Please see the attachement.

Author Response File: Author Response.pdf

Reviewer 3 Report

General:

The paper is well written; the flow reads well, especially the discussion is very thorough and the study is indeed important regarding the understanding of early cellular and physiological markers of CDSRR with photoreceptor degeneration, and thereby in the evaluation of disease progression. The paper is on the light side regarding amount of presented data.

The authors should cite other groups that identified a linked from mutations in the KCNV2 gene to the disease (for example in the introduction, 4.th line. Suggestions: Wissinger et al., iovs 2008; Zellinger et al., Ophthalmology, 2013; Abdelkader et al., Doc Ophthalmol., 2020).

The knockouts are not conditional. How does the knocking out of Kv2.1 (or Kv8.2) affect the animals in general?

Minor concern is that the language has some has errors/typos.

Comments for sections:

• Figure 1: When knocking out Kv2.1 Kv8.2 expression is also abolished. The opposite is not case indicative of Kv2.1 being required for subunit retention and assembly. This was already proposed byCzirják et al., 2007 and Smith et al., 2012. The authors could cite these works (Results 2.1 line 6-7).
• The authors write, in the paragraph starting immediately after the figure legend of Fig.3, page 4: ”In a previous study [15] of the Kv8.2 KO mouse, we showed a significant amount of cell death present in the ONL from 1 month and at 3 and 6 months.
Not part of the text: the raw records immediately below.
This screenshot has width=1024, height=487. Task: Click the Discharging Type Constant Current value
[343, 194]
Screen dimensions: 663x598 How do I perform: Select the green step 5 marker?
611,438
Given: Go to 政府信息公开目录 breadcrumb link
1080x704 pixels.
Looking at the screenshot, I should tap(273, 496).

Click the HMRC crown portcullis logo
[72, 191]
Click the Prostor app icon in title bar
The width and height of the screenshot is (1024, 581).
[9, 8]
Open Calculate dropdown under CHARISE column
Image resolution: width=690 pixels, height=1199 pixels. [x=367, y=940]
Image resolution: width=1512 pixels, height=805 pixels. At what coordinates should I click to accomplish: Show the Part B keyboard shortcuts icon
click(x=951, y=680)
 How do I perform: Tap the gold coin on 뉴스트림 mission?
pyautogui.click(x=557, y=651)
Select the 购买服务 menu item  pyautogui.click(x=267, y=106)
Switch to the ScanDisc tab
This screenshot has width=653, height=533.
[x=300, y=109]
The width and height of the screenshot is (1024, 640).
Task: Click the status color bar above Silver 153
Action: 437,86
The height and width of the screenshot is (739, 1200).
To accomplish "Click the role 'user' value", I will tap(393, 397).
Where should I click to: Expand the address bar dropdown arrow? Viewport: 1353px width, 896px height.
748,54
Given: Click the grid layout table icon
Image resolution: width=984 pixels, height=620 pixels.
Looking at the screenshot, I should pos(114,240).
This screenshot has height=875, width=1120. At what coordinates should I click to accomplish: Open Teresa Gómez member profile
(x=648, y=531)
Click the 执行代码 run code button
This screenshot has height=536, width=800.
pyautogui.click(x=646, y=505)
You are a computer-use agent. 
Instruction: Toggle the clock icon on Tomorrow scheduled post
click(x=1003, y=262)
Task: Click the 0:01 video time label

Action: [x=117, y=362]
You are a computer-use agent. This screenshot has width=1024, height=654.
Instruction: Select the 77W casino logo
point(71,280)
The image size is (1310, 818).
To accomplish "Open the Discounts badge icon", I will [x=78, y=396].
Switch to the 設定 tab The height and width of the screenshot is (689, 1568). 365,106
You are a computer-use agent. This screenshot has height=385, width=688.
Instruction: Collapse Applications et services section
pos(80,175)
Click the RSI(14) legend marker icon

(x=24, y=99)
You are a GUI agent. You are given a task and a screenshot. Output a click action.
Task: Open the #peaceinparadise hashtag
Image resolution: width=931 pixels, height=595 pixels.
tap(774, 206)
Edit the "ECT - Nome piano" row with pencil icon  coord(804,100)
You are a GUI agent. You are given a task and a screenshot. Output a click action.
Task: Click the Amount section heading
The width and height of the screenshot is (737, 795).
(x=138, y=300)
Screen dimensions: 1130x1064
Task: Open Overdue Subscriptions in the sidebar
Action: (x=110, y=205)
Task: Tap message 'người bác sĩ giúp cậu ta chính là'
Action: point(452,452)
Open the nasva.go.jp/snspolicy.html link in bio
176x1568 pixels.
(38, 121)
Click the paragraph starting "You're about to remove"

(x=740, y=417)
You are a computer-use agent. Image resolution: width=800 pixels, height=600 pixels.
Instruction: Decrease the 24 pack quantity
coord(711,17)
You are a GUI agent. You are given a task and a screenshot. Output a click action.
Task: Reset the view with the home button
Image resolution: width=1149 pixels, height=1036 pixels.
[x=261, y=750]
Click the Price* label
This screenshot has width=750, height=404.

However, we had not included Kv2.1 KO retinas, so we have now performed TUNEL staining on WT, Kv2.1 and Kv8.2 KO retinas at 2 months of age.” Then on page 5, line 5-6 the authors write: “These results are in line with our previous study, which quantified the number of TUNEL positive cells in 1, 3 and 6 months old retinas [15].”? This should either be corrected or rephrased, so that it is clear that the new findings are in line with what was previously found for the Kv8.2 KOs and WTs.
• The GFAP expression pattern in Kv2.1 KO should be discussed further (Fig.4). Even though the qPCR revealed a non-significant increase in GFAP compared to WT clear changes are seen. Maybe not on mRNA level, but histomorphologically. The Müller cells distribution (or the number of MCs) is obviously altered compared to WT. Did the authors investigate protein expression by means of Western Blot? If not this is a key experiment.
• Just a suggestion: The authors could label the graphs in Fig.6B+C, like in Fig.7, to make it easier to follow the data (‘a-wave’ and ‘b-wave’). This is minor.

Author Response

Please see the attachement.

Author Response File: Author Response.pdf

Round 2

Reviewer 1 Report

The authors have responded to all of my previous comments with appropriate revision or rebuttal. 

Reviewer 3 Report

My only (very) minor comment is that some parts of the text should be superscripted, words should be line divided correct and the remaining few typos should be corrected. Otherwise the manuscript is acceptable as is.